What Is P-Value – A Complete Beginners Guide from Scratch - selva86
https://www.machinelearningplus.com/statistics/p-value/
======
Alekanekelo
p-values are commonly misinterpreted as the probability of a type-I error,
i.e. that the null hypothesis is true but is being rejected. However, the
p-value is actually a random variable. A nice paper covering this can be found
in [1].

p-hacking also seems to be an abundant problem, i.e. the replication crisis in
psychology [2], and it's not necessarily done on purpose [3].

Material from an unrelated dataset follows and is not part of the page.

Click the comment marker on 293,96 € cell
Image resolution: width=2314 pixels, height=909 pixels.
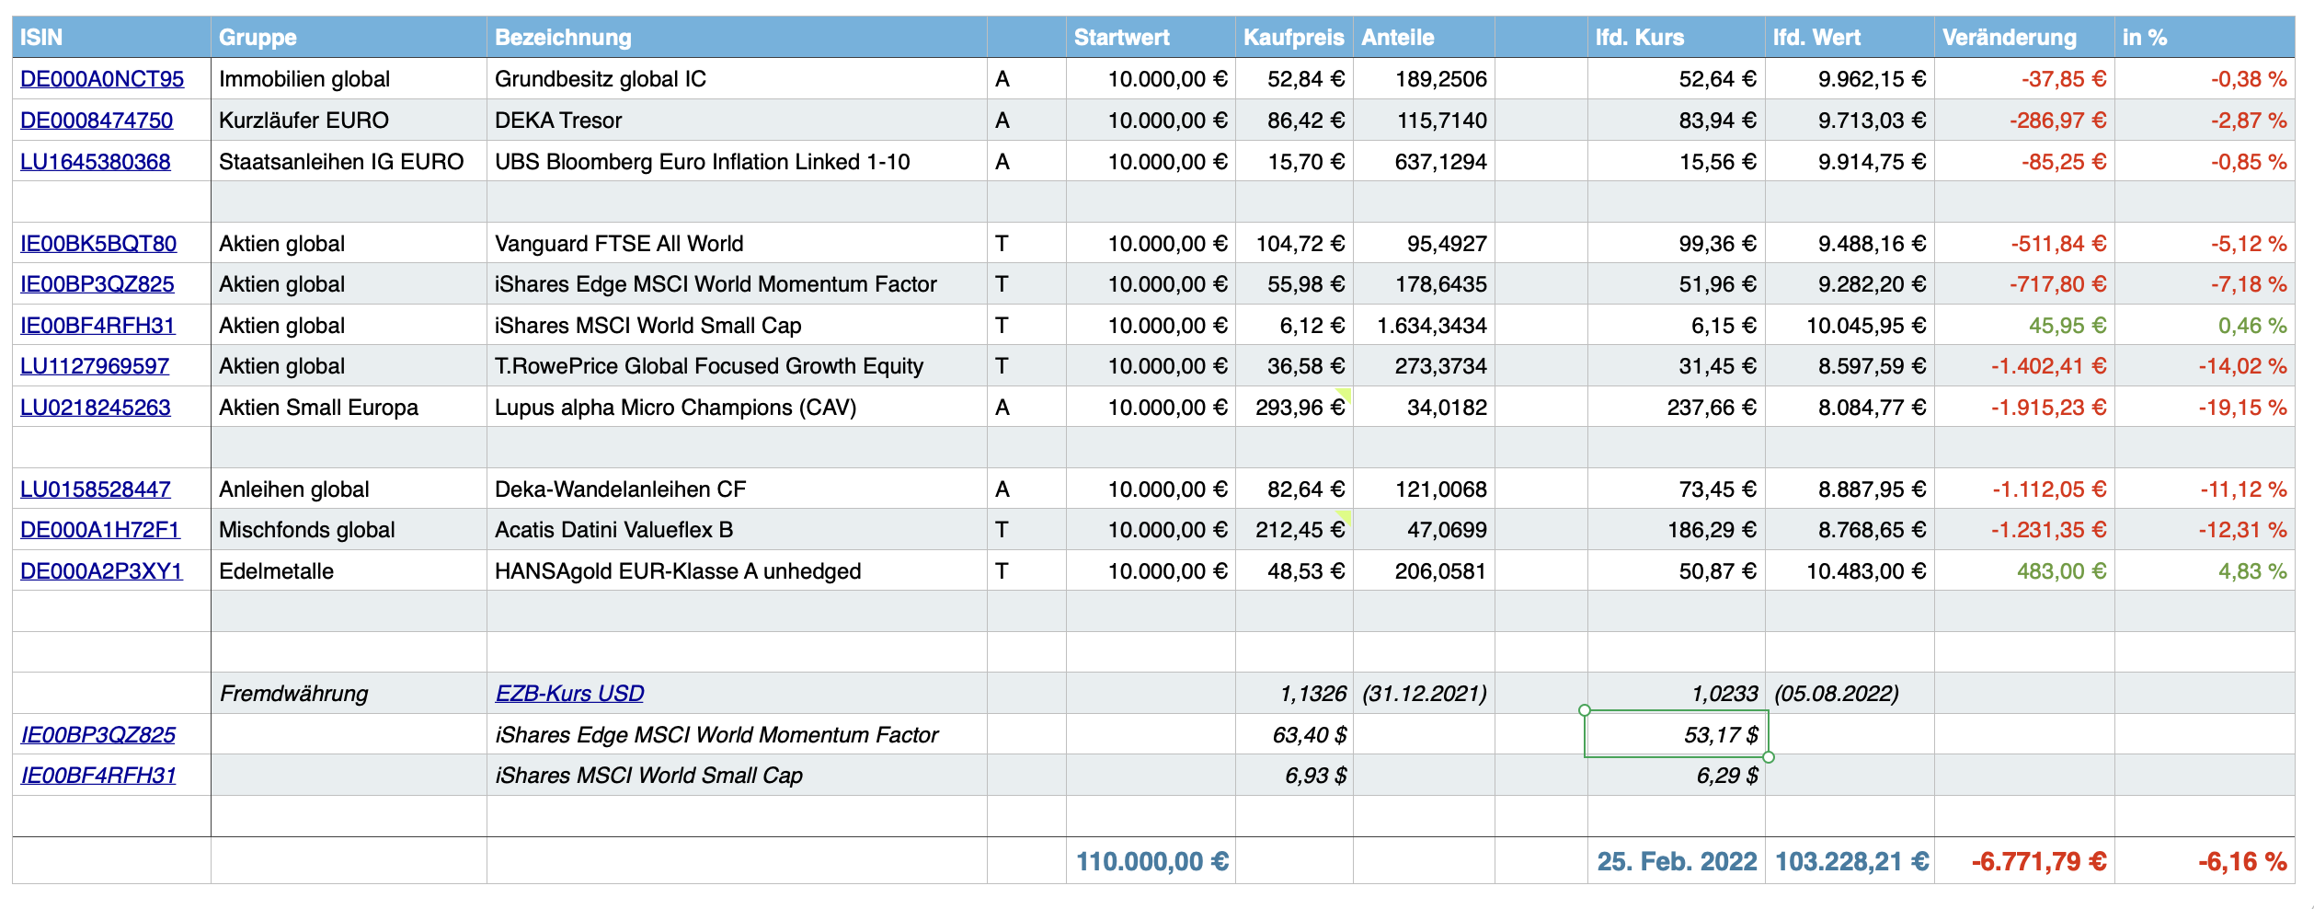tap(1345, 394)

Regarding the threshold for statistical significance, there are arguments for
abandoning the concept altogether [4].

[1]
[https://amstat.tandfonline.com/doi/abs/10.1198/000313008X332...](https://amstat.tandfonline.com/doi/abs/10.1198/000313008X332421)

[2]
[https://en.wikipedia.org/wiki/Replication_crisis](https://en.wikipedia.org/wiki/Replication_crisis)

[3]
[http://www.stat.columbia.edu/~gelman/research/unpublished/p_...](http://www.stat.columbia.edu/~gelman/research/unpublished/p_hacking.pdf)

[4]
[http://www.stat.columbia.edu/~gelman/research/unpublished/ab...](http://www.stat.columbia.edu/~gelman/research/unpublished/abandon.pdf)